→ **What you will do**
Select from the data all lines with the word "computer".
BEGIN
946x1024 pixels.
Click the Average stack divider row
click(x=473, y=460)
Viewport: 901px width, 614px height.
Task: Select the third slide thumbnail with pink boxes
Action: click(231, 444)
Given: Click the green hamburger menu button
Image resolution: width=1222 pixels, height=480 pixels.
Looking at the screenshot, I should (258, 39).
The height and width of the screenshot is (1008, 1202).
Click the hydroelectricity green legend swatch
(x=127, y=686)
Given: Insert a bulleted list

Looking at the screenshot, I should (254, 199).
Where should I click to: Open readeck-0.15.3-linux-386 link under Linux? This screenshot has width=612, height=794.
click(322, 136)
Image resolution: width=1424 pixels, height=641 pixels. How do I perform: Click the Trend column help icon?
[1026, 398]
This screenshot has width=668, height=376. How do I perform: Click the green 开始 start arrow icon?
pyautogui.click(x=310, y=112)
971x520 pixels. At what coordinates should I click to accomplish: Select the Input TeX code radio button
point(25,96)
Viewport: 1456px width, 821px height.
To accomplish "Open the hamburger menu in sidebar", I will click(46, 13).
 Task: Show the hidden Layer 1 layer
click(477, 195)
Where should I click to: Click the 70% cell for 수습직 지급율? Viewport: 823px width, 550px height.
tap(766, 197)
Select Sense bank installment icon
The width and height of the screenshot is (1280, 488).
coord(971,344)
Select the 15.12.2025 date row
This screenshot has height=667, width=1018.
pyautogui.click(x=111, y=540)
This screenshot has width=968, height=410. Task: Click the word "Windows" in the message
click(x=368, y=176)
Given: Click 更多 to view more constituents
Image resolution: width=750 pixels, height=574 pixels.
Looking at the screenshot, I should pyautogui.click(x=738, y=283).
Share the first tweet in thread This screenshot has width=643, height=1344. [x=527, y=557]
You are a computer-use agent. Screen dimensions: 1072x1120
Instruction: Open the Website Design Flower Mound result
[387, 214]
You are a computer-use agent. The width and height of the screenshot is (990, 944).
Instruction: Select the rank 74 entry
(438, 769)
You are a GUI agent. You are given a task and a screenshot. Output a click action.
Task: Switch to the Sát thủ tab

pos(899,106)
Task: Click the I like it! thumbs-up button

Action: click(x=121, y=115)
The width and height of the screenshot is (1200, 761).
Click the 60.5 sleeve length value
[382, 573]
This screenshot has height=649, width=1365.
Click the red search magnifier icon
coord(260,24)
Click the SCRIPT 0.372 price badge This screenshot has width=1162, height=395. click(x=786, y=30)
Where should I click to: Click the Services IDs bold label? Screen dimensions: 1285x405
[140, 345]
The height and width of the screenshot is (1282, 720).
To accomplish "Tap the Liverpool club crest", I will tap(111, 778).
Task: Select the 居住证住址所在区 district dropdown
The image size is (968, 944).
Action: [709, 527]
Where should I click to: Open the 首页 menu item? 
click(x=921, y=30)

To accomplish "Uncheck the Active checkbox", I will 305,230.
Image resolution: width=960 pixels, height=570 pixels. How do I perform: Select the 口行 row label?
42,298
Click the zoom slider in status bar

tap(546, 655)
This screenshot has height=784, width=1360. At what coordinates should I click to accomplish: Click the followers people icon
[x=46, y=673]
END
→ **Reply**
You are a computer-use agent. Screen dimensions: 1072x1120
You are a computer-use agent. The width and height of the screenshot is (990, 944).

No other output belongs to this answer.